PROBLEM STATEMENT:
Set the records down once more so that they match the source word for word.

GIVEN DATA:
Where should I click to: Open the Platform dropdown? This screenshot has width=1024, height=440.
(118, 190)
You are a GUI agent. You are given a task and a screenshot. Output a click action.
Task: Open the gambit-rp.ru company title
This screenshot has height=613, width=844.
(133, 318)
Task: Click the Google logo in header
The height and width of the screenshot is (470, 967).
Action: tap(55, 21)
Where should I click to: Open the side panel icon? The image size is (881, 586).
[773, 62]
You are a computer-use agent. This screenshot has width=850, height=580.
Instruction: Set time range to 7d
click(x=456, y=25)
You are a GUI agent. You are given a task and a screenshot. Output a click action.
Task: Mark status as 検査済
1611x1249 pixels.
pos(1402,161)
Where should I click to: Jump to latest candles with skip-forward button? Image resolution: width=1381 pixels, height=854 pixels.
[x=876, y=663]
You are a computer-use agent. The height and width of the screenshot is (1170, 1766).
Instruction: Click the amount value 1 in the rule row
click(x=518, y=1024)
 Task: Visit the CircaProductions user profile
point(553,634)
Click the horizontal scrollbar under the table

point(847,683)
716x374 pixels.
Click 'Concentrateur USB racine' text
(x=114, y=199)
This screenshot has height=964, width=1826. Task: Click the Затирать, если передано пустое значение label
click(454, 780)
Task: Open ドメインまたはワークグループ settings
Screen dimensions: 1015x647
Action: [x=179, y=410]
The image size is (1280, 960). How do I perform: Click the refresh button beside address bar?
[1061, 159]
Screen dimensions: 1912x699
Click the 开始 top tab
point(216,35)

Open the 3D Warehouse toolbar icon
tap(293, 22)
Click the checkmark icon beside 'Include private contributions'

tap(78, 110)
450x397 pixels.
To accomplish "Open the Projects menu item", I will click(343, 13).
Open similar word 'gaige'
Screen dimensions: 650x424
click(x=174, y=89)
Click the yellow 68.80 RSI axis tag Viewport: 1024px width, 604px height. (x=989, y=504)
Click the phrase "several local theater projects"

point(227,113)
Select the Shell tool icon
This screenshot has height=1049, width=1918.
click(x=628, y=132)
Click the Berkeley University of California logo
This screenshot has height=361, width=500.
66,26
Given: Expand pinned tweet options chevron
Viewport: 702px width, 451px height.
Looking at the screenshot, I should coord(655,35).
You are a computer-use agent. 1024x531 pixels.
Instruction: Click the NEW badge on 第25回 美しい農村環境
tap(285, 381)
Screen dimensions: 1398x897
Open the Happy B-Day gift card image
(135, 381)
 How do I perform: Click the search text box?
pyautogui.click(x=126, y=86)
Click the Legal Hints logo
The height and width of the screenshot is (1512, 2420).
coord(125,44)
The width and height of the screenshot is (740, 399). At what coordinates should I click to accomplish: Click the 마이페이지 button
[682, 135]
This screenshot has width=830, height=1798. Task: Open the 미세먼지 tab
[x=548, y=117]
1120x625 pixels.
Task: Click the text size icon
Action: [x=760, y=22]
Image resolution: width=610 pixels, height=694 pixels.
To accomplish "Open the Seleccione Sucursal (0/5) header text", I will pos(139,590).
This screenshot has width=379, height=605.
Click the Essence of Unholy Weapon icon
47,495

OUTPUT OF THE TASK:
Where should I click to: Open the Platform dropdown? This screenshot has width=1024, height=440.
(118, 190)
You are a GUI agent. You are given a task and a screenshot. Output a click action.
Task: Open the gambit-rp.ru company title
This screenshot has height=613, width=844.
(133, 318)
Task: Click the Google logo in header
The height and width of the screenshot is (470, 967).
Action: tap(55, 21)
Where should I click to: Open the side panel icon? The image size is (881, 586).
[773, 62]
You are a computer-use agent. This screenshot has width=850, height=580.
Instruction: Set time range to 7d
click(x=456, y=25)
You are a GUI agent. You are given a task and a screenshot. Output a click action.
Task: Mark status as 検査済
1611x1249 pixels.
pos(1402,161)
Where should I click to: Jump to latest candles with skip-forward button? Image resolution: width=1381 pixels, height=854 pixels.
[x=876, y=663]
You are a computer-use agent. The height and width of the screenshot is (1170, 1766).
Instruction: Click the amount value 1 in the rule row
click(x=518, y=1024)
 Task: Visit the CircaProductions user profile
point(553,634)
Click the horizontal scrollbar under the table

point(847,683)
716x374 pixels.
Click 'Concentrateur USB racine' text
(x=114, y=199)
This screenshot has height=964, width=1826. Task: Click the Затирать, если передано пустое значение label
click(454, 780)
Task: Open ドメインまたはワークグループ settings
Screen dimensions: 1015x647
Action: [x=179, y=410]
The image size is (1280, 960). How do I perform: Click the refresh button beside address bar?
[1061, 159]
Screen dimensions: 1912x699
Click the 开始 top tab
point(216,35)

Open the 3D Warehouse toolbar icon
tap(293, 22)
Click the checkmark icon beside 'Include private contributions'

tap(78, 110)
450x397 pixels.
To accomplish "Open the Projects menu item", I will click(343, 13).
Open similar word 'gaige'
Screen dimensions: 650x424
click(x=174, y=89)
Click the yellow 68.80 RSI axis tag Viewport: 1024px width, 604px height. (x=989, y=504)
Click the phrase "several local theater projects"

point(227,113)
Select the Shell tool icon
This screenshot has height=1049, width=1918.
click(x=628, y=132)
Click the Berkeley University of California logo
This screenshot has height=361, width=500.
66,26
Given: Expand pinned tweet options chevron
Viewport: 702px width, 451px height.
Looking at the screenshot, I should coord(655,35).
You are a computer-use agent. 1024x531 pixels.
Instruction: Click the NEW badge on 第25回 美しい農村環境
tap(285, 381)
Screen dimensions: 1398x897
Open the Happy B-Day gift card image
(135, 381)
 How do I perform: Click the search text box?
pyautogui.click(x=126, y=86)
Click the Legal Hints logo
The height and width of the screenshot is (1512, 2420).
coord(125,44)
The width and height of the screenshot is (740, 399). At what coordinates should I click to accomplish: Click the 마이페이지 button
[682, 135]
This screenshot has width=830, height=1798. Task: Open the 미세먼지 tab
[x=548, y=117]
1120x625 pixels.
Task: Click the text size icon
Action: [x=760, y=22]
Image resolution: width=610 pixels, height=694 pixels.
To accomplish "Open the Seleccione Sucursal (0/5) header text", I will pos(139,590).
This screenshot has width=379, height=605.
Click the Essence of Unholy Weapon icon
47,495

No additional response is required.